Bisnis.com, JAKARTA – Pengusaha batu bara dinilai akan tetap mendapat keuntungan besar meski harga domestic market obligation (DMO) untuk sektor kelistrikan tidak mengalami kenaikan, atau tetap US$70 per metrik ton.
Direktur Eksekutif Energy Watch Mamit Setiawan mengatakan bahwa dengan harga DMO batu bara US$70 per ton dan biaya produksi US$39–US$45 per ton, pengusaha tetap menikmati keuntungan sekitar US$3,44 miliar hingga US$4,26 miliar.
Angka tersebut diperoleh dengan asumsi kebutuhan DMO sebanyak 137,5 juta ton per tahun pada 2021.
Keuntungan tersebut, kata dia, belum ditambah dengan kenaikan margin yang diperoleh pengusaha seiring dengan meroketnya harga batu bara di pasar internasional yang tembus di atas US$170 per ton.
Bursa ICE Newcastle mencatat perdagangan batu bara global untuk kontrak Desember 2021 sebesar US168,90 per ton. Sementara itu, untuk kontrak Januari 2022 komoditas itu dihargai US$171,90 per ton.
Pemerintah sendiri telah menetapkan batu bara DMO paling tidak 25 persen dari total produksi perusahaan batu bara.
Baca Juga
“Dengan harga batu bara DMO US$70 ton, pengusaha enggak rugi walaupun memang masing-masing wilayah punya tingkat kesulitan yang berbeda. Harga US$70 per ton ini moderat. Teman-teman pengusaha tidak mengalami kerugian dan sesuai kemampuan PLN,” katanya dalam keterangan resmi, Senin (27/12/2021).
Dia menuturkan, apabila pemerintah memutuskan untuk melepas harga DMO mulai tahun depan dan harga batu bara acuan (HBA) pada 2022 dipatok US$150 per ton, maka pengusaha akan mengantongi untung US$105 sampai dengan US$111 per ton.
Kemudian, bila asumsi kebutuhan DMO batu bara 2022 sama dengan tahun ini yakni 137,5 juta ton, maka windfall profit yang bisa diraup pengusaha berkisar US$14,43 miliar hingga US$15,26 miliar.
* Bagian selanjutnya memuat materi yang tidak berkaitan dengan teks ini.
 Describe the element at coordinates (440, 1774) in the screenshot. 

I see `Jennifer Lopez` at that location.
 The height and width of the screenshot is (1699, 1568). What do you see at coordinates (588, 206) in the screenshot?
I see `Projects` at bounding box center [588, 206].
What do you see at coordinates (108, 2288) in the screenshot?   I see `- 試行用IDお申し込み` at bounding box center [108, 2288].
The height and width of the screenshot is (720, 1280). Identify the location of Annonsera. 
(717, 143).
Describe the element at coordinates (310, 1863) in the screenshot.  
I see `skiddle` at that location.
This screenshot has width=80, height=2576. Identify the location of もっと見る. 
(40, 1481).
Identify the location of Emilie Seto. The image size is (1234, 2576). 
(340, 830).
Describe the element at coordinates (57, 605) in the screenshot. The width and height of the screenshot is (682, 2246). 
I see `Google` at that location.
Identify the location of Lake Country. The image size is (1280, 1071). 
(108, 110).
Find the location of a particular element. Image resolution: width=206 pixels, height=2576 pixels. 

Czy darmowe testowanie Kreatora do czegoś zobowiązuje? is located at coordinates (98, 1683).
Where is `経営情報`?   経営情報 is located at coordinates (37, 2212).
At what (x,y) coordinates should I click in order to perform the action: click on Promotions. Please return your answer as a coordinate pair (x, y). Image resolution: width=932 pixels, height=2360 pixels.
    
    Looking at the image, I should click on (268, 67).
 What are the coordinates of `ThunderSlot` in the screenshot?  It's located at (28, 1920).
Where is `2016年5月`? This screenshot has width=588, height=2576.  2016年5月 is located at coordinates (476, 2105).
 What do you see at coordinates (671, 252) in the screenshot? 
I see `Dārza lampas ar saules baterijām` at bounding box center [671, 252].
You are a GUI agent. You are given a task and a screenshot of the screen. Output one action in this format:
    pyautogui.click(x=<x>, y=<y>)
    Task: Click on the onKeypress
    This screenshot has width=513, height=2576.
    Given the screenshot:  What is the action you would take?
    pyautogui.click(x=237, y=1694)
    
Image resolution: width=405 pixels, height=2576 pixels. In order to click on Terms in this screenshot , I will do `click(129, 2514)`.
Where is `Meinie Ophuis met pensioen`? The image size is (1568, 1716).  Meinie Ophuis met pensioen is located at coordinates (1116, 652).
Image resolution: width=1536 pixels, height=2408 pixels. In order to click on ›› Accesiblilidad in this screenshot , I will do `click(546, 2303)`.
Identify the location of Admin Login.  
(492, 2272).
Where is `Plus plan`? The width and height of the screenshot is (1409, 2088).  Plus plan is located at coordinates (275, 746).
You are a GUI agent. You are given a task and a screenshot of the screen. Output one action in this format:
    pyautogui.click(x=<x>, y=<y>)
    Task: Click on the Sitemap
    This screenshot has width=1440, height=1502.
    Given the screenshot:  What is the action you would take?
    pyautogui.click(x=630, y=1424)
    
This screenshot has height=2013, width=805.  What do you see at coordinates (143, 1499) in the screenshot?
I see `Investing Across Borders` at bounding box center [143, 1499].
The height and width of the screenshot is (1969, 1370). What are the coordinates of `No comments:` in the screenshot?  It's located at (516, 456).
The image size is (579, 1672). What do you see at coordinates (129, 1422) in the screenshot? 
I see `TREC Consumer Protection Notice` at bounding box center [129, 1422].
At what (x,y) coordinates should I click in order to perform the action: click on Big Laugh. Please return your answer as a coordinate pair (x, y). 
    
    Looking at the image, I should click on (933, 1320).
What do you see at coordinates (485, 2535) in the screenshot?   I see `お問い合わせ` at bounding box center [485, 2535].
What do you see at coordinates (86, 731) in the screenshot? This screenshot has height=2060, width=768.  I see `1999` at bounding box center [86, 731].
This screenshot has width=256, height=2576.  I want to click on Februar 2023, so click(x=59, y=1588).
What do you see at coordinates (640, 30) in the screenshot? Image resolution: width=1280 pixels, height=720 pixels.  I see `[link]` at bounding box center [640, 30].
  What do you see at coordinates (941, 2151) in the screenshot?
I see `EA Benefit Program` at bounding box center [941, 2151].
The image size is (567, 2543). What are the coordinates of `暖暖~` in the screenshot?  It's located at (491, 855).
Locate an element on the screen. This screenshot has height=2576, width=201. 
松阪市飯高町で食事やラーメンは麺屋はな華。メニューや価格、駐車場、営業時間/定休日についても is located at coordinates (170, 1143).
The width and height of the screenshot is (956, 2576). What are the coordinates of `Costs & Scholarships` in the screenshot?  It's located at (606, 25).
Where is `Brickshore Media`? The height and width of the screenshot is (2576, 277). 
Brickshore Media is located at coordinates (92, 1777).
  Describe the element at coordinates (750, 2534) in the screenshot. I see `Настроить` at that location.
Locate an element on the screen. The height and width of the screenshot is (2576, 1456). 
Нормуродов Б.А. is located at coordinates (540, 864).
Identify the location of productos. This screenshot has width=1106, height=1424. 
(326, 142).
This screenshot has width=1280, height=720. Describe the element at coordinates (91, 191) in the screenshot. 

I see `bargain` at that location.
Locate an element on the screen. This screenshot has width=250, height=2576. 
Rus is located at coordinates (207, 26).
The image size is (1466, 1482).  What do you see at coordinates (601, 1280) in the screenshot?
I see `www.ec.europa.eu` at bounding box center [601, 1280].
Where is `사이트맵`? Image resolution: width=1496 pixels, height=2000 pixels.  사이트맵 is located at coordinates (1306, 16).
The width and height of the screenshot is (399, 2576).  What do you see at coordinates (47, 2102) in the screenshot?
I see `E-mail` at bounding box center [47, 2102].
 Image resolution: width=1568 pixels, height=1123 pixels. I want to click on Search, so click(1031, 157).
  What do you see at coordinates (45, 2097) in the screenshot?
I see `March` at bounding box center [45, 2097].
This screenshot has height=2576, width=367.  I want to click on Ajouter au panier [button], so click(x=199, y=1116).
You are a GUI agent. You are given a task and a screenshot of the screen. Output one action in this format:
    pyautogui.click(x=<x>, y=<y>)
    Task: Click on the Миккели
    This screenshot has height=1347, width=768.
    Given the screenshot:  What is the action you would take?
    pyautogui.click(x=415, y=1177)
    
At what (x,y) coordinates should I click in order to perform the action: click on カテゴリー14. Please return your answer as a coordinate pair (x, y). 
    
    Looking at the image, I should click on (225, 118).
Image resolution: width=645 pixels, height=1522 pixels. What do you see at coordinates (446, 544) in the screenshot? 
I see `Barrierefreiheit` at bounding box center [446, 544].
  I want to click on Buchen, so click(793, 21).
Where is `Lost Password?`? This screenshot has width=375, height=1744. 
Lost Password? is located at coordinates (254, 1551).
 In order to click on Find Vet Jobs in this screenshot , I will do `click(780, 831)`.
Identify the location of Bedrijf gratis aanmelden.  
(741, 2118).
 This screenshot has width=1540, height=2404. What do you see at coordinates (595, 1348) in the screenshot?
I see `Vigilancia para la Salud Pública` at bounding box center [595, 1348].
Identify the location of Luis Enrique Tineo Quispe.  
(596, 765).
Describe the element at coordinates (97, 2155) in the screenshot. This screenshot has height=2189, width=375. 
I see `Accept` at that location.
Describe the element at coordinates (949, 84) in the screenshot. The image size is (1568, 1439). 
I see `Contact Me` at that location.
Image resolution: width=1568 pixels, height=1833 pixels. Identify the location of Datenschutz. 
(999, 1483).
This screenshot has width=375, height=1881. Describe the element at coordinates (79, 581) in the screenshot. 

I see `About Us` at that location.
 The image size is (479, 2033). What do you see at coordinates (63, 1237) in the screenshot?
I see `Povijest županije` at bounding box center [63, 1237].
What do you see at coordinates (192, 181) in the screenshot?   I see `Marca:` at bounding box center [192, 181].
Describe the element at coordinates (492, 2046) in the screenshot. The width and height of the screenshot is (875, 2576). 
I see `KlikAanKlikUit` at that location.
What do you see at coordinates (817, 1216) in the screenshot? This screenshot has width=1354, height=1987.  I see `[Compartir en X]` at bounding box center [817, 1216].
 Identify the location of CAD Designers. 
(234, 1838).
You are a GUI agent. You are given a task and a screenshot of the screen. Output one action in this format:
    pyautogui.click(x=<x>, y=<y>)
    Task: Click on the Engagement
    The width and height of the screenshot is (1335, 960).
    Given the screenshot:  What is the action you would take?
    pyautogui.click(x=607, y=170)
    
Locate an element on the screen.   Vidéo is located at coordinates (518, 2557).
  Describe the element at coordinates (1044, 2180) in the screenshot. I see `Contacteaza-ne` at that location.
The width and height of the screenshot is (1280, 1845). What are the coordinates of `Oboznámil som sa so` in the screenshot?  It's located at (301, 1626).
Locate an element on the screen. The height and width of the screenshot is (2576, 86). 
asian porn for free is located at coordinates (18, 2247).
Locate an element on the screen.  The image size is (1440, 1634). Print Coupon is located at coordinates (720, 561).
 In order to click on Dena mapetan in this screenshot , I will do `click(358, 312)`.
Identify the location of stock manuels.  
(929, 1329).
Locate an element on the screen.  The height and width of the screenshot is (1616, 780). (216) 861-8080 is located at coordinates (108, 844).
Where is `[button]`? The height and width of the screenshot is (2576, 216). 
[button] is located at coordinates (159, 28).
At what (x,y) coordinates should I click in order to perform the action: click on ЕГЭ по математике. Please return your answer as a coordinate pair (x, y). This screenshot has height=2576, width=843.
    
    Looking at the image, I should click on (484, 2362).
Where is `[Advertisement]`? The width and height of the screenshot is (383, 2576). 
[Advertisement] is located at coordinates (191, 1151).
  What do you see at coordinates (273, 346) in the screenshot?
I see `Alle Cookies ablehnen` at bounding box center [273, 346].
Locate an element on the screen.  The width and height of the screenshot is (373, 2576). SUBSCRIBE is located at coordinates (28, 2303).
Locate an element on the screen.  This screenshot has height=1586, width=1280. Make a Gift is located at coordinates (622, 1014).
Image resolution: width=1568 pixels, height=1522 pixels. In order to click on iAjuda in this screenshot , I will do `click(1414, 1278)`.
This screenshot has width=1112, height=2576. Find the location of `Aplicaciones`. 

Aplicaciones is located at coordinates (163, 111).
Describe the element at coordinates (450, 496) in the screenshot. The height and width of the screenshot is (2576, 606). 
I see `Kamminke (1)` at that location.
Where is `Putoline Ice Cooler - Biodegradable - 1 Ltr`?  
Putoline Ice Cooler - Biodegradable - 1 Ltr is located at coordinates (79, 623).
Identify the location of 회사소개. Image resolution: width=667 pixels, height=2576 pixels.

Di sisi lain, kenaikan harga DMO batu bara bakal mengakibatkan kenaikan biaya pokok produksi (BPP) listrik dari pembangkit listrik tenaga uap (PLTU), sehingga akan mendongkrak subsidi dan kompensasi yang harus ditanggung Negara.
“Kalau APBN tidak mampu menanggung beban subsidi dan kompensasi, maka kenaikan tarif listrik tak dapat dihindari dan akhirnya rakyat jadi korban,” terangnya.
Menurutnya, kenaikan harga batu bara DMO hanya akan memperbesar beban negara dibandingkan dengan pendapatan negara atas kenaikan tersebut.
“Jangan sampai itu hanya membuat beban negara bertambah dibandingkan dengan manfaat yang didapat negara lebih sedikit,” ujarnya.
Saat ini, kata dia, bukan waktu yang tepat untuk menaikan harga batu bara DMO. Pasalnya, kebijakan itu hanya akan membebani perekonomian nasional yang baru saja mau berputar setelah diterpa badai Covid-19. Konsumsi masyarakat pun belum pulih, dan industri baru mulai bergeliat kembali.
“Untuk itu, kenaikan DMO saya kira sebisa mungkin tidak perlu dilakukan saat ini,” kata Mamit.
Adapun, Mamit berharap para pengusaha memiliki jiwa nasionalisme, dengan mengedepankan kepentingan Negara dan rakyat dibandingkan dengan mengejar keuntungan berlebih di tengah kenaikan harga batu bara.
“Mudah-mudahan teman pengusaha batu bara ada merah putihnya, dan pemerintah menahan dulu kenaikan harga DMO, tunggu dulu sampai ekonomi benar tumbuh, daya beli naik, industri tumbuh. Itu jadi pertimbangan kedepannya, untuk saat ini tahan dulu.”